The Developer’s Cry

a blog about computer programming

The uType Type System

Despite having said I would never go back to C++, guess what I did for my latest toy project. Rust is a very good language, but I haven’t gotten up to speed with it yet. The cause of this is not even the borrow checker. Rust’s error handling with Ok/Err and Some/None can get tedious. But you know, we take with us that what we learned. I will surely pick up Rust again later, but for this particular project I chose C++.

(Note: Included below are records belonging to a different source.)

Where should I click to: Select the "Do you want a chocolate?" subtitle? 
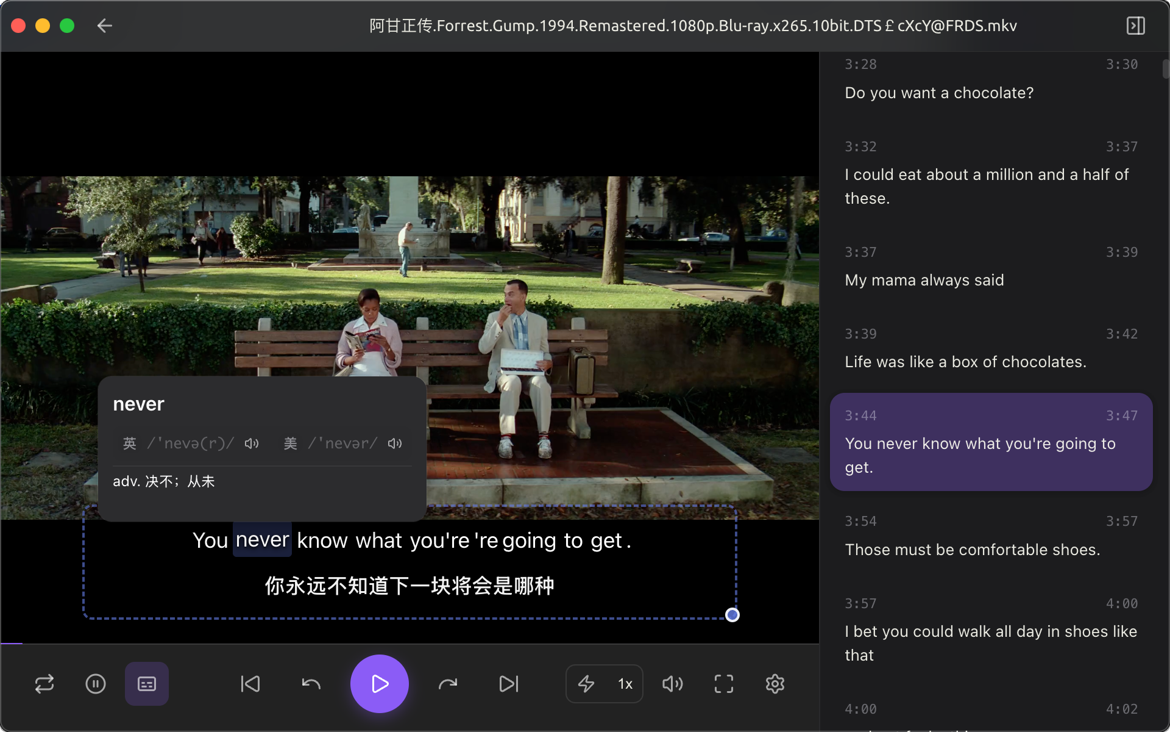[x=938, y=93]
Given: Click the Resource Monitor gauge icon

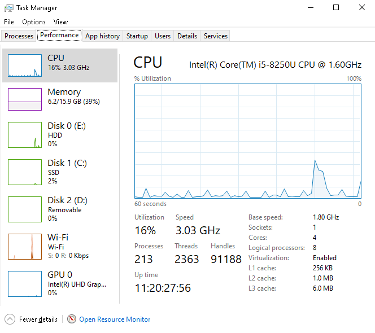Looking at the screenshot, I should pyautogui.click(x=72, y=319).
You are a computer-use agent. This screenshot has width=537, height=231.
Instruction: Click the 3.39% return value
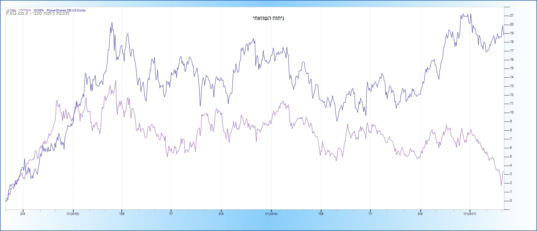click(x=11, y=10)
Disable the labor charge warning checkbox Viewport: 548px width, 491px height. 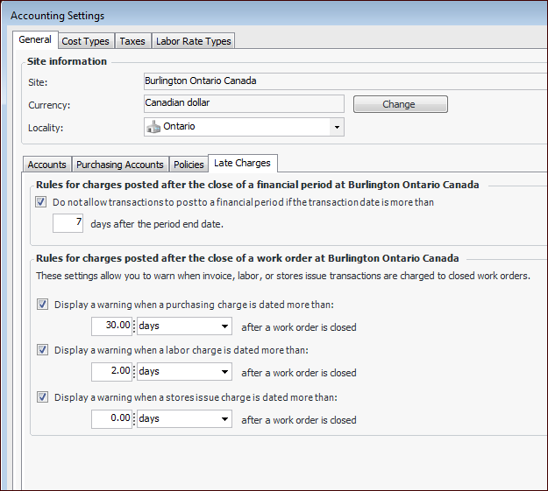click(x=43, y=350)
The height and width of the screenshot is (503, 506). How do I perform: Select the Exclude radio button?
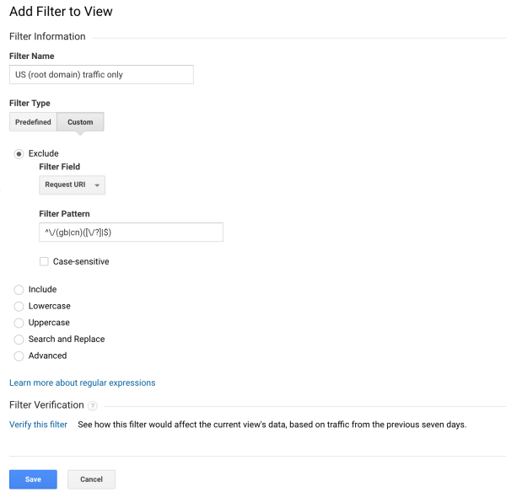pos(19,154)
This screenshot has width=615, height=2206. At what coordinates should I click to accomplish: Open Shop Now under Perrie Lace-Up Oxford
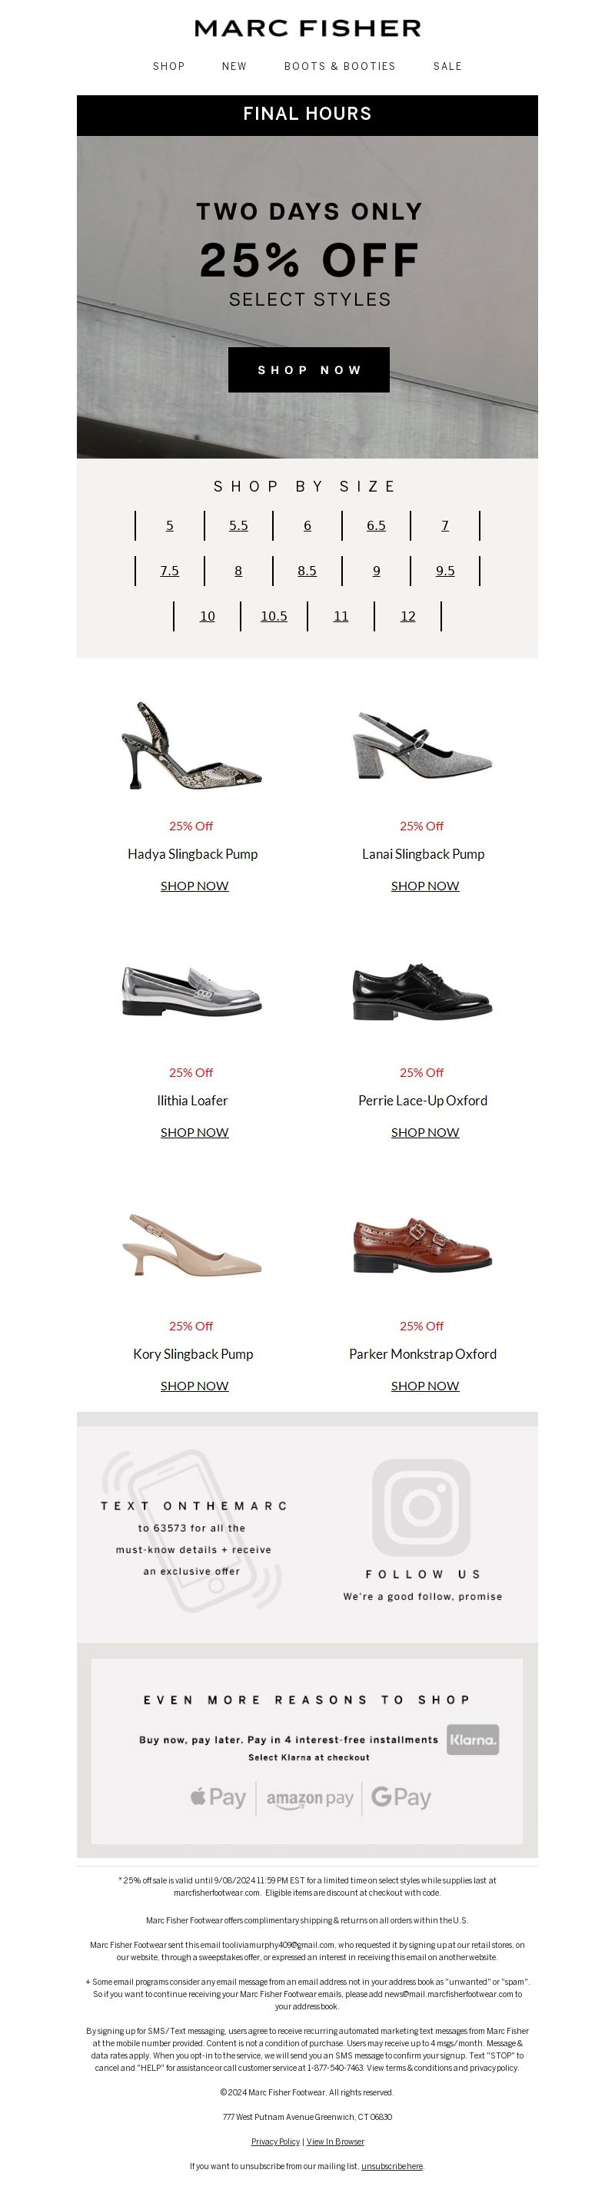[425, 1132]
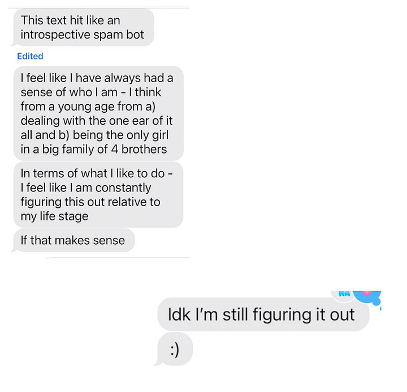Tap the pink heart tapback reaction

(x=368, y=296)
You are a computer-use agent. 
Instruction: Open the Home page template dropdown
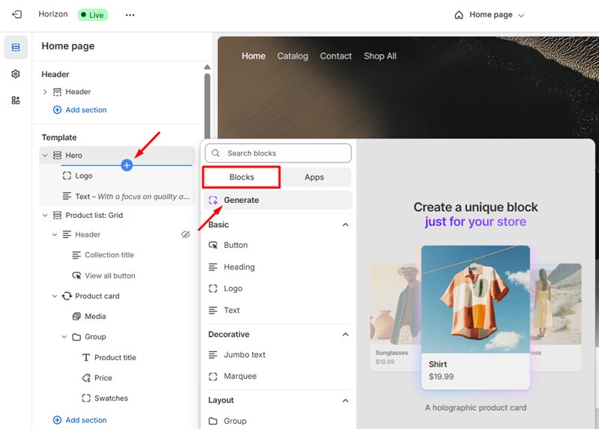(x=490, y=15)
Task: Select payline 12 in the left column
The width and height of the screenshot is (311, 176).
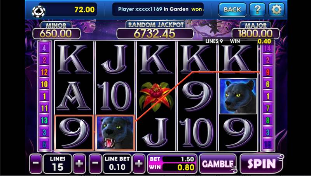Action: (x=44, y=72)
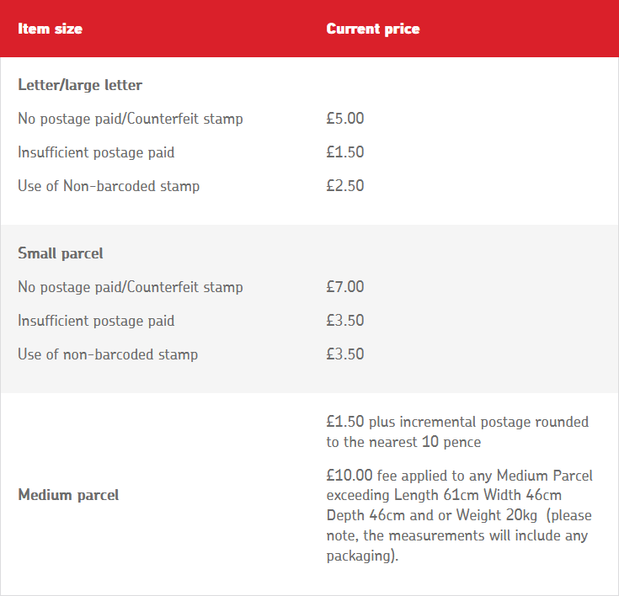Click the £3.50 price for insufficient postage

[x=345, y=321]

The problem with C++ is not that it’s a bad language (well, it’s not all bad), it’s the standard library that makes it a drag. You can mold C++ and make it more pleasant to work with, but it usually does mean stacking another layer on top. Now before you start screaming that adding layer upon layer makes all software slow, consider that we are not a scripting language, and that we have immense cpu power at our disposal. A pleasant framework helps you write good code faster, and there is a lot of value in that.

Primitive types

We start out by taking over some of Rust’s primitive types. Note that bool is already in C++. There are currently a number of new languages that have adopted these type names. I’m not sure there is a name for it; I have dubbed my version “the uType type system.”

using i8 = std::int8_t;
using i16 = std::int16_t;
using i32 = std::int32_t;
using i64 = std::int64_t;

using u8 = std::uint8_t;
using u16 = std::uint16_t;
using u32 = std::uint32_t;
using u64 = std::uint64_t;

using f32 = float;
using f64 = double;

This simple trick alone already improves our quality of life. While we are at it, I’m just going to bring over str as well:

using str = const char*;

This obfuscates the fact that it’s a pointer, but for now I’m OK with it.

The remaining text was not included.